Cloudera Hub Adds VoltDB as ‘Fast Data’ Front End

In-memory relational database specialist VoltDB said its fast data front end that targets emerging data hubs running Hadoop has been certified on the latest release of Cloudera’s enterprise platform.

The developer of the scale-out SQL database said Tuesday (June 9) the certification under Cloudera Enterpise CDH5 targets the growing need for real-time data analysis as the Internet of Things (IoT) emerges in the cloud. The shift has led to efforts aimed at capturing and processing “fast data” to create new interactive applications.

VoltDB, Bedford, Mass., said it is looking for more ways to deliver fast data analysis capabilities as enterprises rely on Hadoop to underpin sprawling data hubs used to build applications and new business processes. “By partnering with Cloudera, we are integrating fast data with big data, enabling Hadoop users to ingest data as it arrives, perform real-time analytics in-memory and make immediate decisions in real time,” Eric Sansonetti, VoltDB’s vice president of business partnerships, noted in a statement.

Observers note that organizations are flocking to big data solutions such as Hadoop and other static tools as a replacement for earlier tools that required data to be pulled into main memory.

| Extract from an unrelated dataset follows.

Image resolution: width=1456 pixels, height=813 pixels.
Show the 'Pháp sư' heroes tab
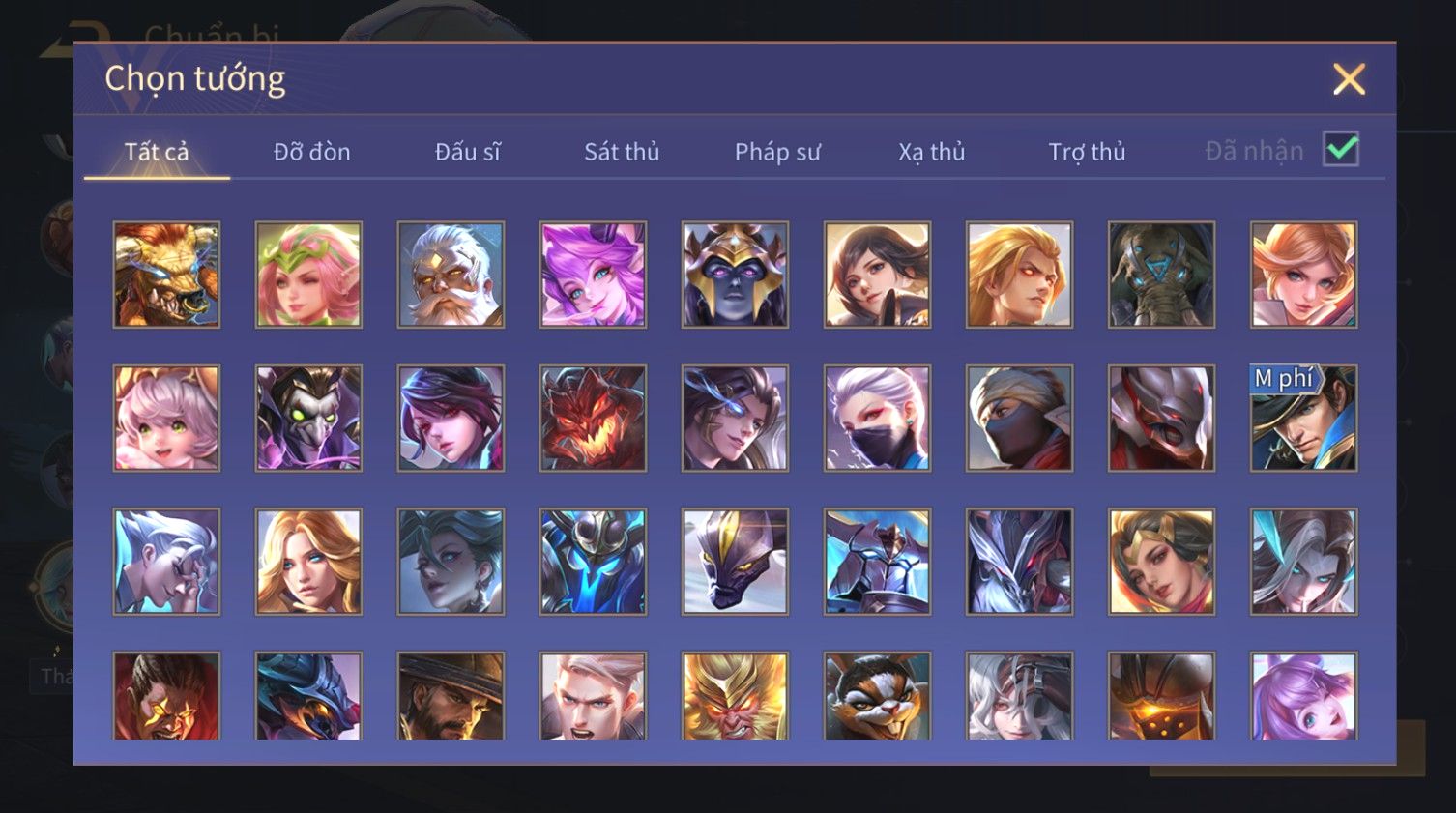[x=777, y=152]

In-memory approaches like VoltDB’s aim to bridge time and data gaps with support for analyzing terabytes of data in-memory. That has opened up the prospect of faster big data analysis on datasets that were too large to manage a few years ago.

The fast analysis trend via in-memory databases is also being driven by the rise of data hubs. Cloudera, Palo Alto, Calif., which helped bring Hadoop to the cloud in 2013, has been a leading proponent of the enterprise data hub approach as data analysis and cloud computing merge. Cloudera’s data hub features a layer of what the company calls “pervasive analytics” via a unified framework and data formats. Government customers, including the CIA, have embraced the approach as a way to replace data silos. The result, Cloudera asserts, is that “everyone is working off the same datasets.”

Cloudera’s certification of VoltDB’s in-memory database aims to speed big data analytics through support of the Hadoop ecosystem along with SQL. The integration of fast data analytics with big data aims to allow Hadoop users to ingest data on the fly, and then handle real-time analytics in-memory.

Cloudera said the addition of a fast-data analytics front end would help extend enterprise data hub capabilities as the IoT begins to flood IT infrastructure with huge volumes of unstructured data. Indeed, Hadoop is increasingly the repository for big unstructured data, including call logs, click streams, and location information. This torrent ends up in the Hadoop Distributed File System, where data scientists and analysts use advanced algorithms and data mining tools to discern patterns.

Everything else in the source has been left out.